Additionally, we incorporated 5 out of the 12 recommended references.

Comments 2: Material and method
Line 103
 What is the precise definition applied here on Autoimmune diseases (AID) for the analyses of individuals with coexisting AID and MS. These data are obviously multivariate, yet only univariate data analyses are applied. I would recommend applying multivariate analyses. There are many alternatives for multivariate analyses of these data. My suggestion is first to apply explorative analyses by Principal Component Analyses (PCA) to see the overall structure in the data. And then to apply the supervised method Partial Least Squares (PLS) regression. The input data could be clinical data and the classification as RRMS, SPMS, PPMS and RES- 186 RRMS. The response data could be two classes: class 1 (MS without AID) and class 2 (MS with AID). Note that with PLS, the input data may be correlated. There are different approaches available for feature extraction in PLS, for example Jackknife.

Response 2: We thank the Reviewer for this valuable suggestion.
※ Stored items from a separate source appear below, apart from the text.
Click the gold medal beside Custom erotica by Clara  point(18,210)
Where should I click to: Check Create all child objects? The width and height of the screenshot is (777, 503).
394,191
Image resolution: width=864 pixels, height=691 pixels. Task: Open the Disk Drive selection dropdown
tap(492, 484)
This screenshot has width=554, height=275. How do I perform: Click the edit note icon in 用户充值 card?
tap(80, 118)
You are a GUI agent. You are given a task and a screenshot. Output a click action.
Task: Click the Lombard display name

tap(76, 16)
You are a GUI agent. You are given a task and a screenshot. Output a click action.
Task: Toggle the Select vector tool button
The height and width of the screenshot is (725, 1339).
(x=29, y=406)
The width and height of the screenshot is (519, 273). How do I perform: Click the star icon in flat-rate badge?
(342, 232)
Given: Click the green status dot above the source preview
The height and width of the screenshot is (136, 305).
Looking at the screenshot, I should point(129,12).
We have clarified the precise definition of autoimmune diseases (AID) used in our study as conditions diagnosed by clinical criteria and confirmed by serological methods (lines 40-43).

Following the Reviewer’s recommendation, we performed exploratory multivariate analysis using Principal Component Analysis (PCA) to evaluate the overall data structure and subsequently applied Partial Least Squares (PLS) regression to differentiate between MS patients with and without coexisting AID. These additional analyses have been included and discussed in the revised manuscript.

Comments 3:  Results
Line 170-189
3.3 Comparison between PwMS with and without co-occurring AID
 If these results were presented in a table, it would be easier for the reader to see the overview.

Response 3: Figure 2 has been replaced with table 3 (line 248).

Comments 4: Discussion
Line 237-239
The text now says: “In our study, a considerable portion of PwMS were affected by AID (98 out of 580 237 individuals; 16.90%)”. I am not sure if this can be called “considerable proportion”. It would stand better to say: “In our study, a significant portion of PwMS….”. Although it may seem to give the same information, “significant” refers more objectively to the statistical results, whereas “considerable” is vaguer, and include interpretation of its importance in biological means.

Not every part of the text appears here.